Home > India > Chhotaram Prajapa’s Homestay – the time machine

Chhotaram Prajapa’s Homestay – the time machine

First impressions as we arrived: a bit scary but genuine with mud huts and rammed dung floors in a local families back yard, complete with cows, looms and a sense of peace and quiet. One of the huts even had a calf in it sheltering from the sun.




the oil lamps in the evening lighting up our huts

Our nerves soon abated as the family made us very welcome with a traditional red spot on the forehead, this one with a bit of rice stuck on for good luck. A cup of masala chai and a red/yellow bracelet and we were already feeling more at home.

our huts just after dawn the first morning

kids playing together on the dung floor- it stays cool and keeps mosquitoes away

We spent the afternoon relaxing, the children all playing together and getting into it before watching the sunset from the roof and then having dinner with the family. Dinner involved joining them in the kitchen as they prepared the food in a separate smoky hut around a fire in the middle of the room, the blackened ceiling testament to the years of use, this was a rare and privileged sight into a traditional life – pretty unbelievable really. With 11 people living in the house, everyone has a clear role and everything runs like clockwork. With dinner, the ladies eat separately and on their own, whilst our family was joined by the men of the house. As pure vegetarian, no eggs and no alchohol people, dinner was a delicious vegetarian affair, with rice and sesame oil roti’s cooked over the fire. We can honestly way, this was the most delicious food we have tasted in India.

making the dinner in the kitchen hut

The next morning we were up before dawn and out in the jeep on a safari tour of the villages and surrounding savannah. This turned out to be a real success, seeing local antelope, buffalo, all manner of unusual birds including a spoonbill, wandering camels and the very rare neel cow – a cross between a horse and a cow.

_ _ _ _ _

— CHECK YOUR UNDERSTANDING —
A - From the homestay account above, list each thing the family gave the visitors to welcome them when they arrived.
B - Go on with the homestay account from the end of the paragraph about the morning jeep safari.
The data that comes next is separate material and has no link to the homestay account above.

— GIVEN DATA —
_ _ _ _ _

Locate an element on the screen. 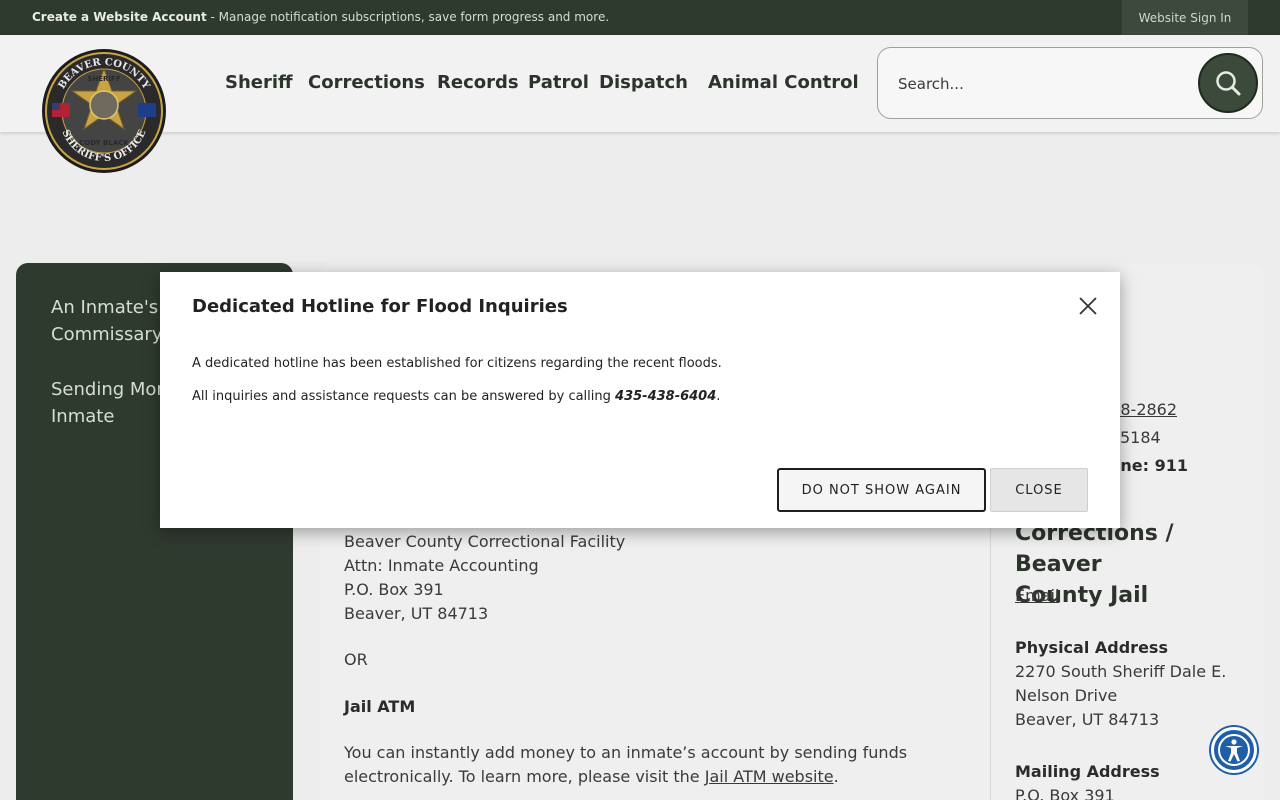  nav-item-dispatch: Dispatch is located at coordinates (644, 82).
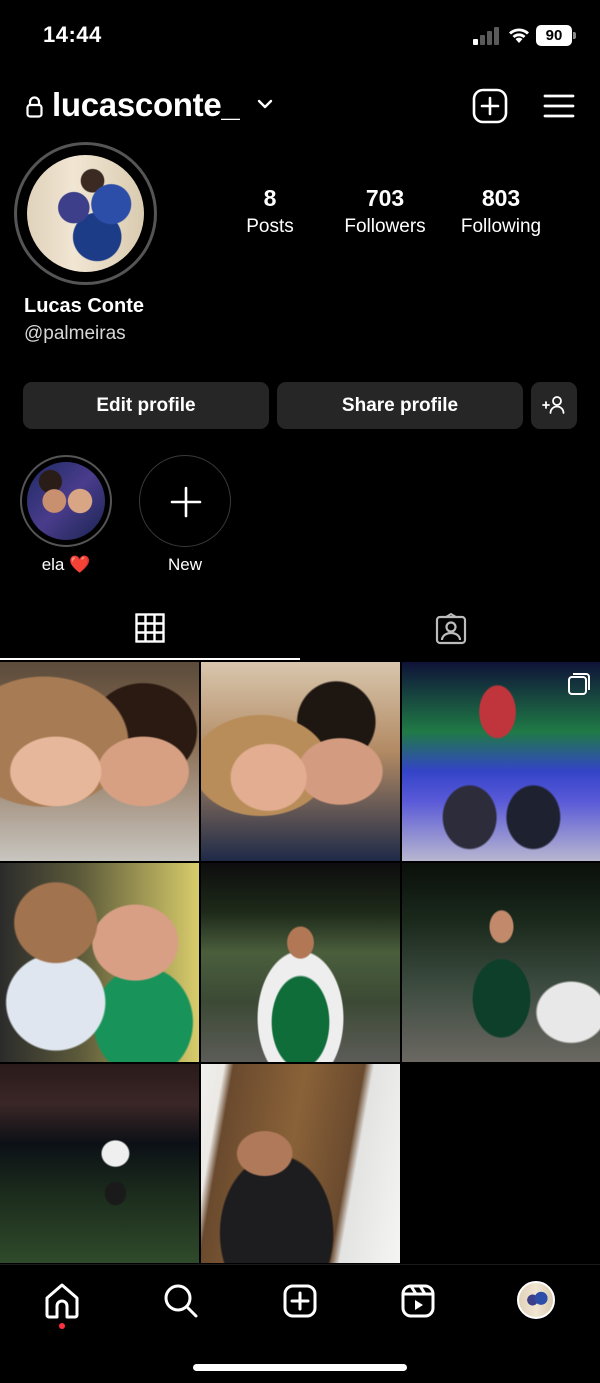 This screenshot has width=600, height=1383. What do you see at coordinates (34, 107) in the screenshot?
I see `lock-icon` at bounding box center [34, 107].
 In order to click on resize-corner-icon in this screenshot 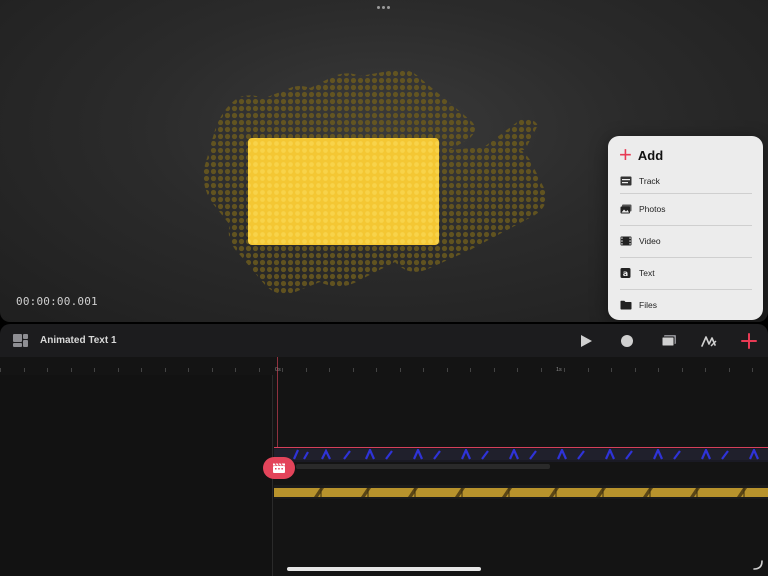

_ _ _ _ _

— ANSWERS PER TASK —
A -
- A traditional red spot on the forehead, with a bit of rice stuck on for good luck
- A cup of masala chai
- A red/yellow bracelet

B -
chhotoram and his safari jeep

the antelope, and especially the long horned ones, were very elegant

the cranes just before taking flight

the unusual black camels

We also got to see some of the old and local traditional people, the Bishnoi. These peoples are famous for their respect for trees, earning their fame when 365 of them perished protecting trees that were being cut down for the maharajah, a memorial now marks the spot. But this is more than history, to this day,  these people still live in groups of 3 of 4 families near to their sacred trees to protect them, meaning that there are few villages as such, more of an open savannah with hundreds of these family pockets dotted around.

We stopped at one such small group and were introduced to an elder who invited us to join in an opium ceremony, five minutes later we were straining the opium juice through what looked like wizards sleeves and drinking the bitter liquid. There was no effect as far as I could tell, with no side effects, but it was interesting to try.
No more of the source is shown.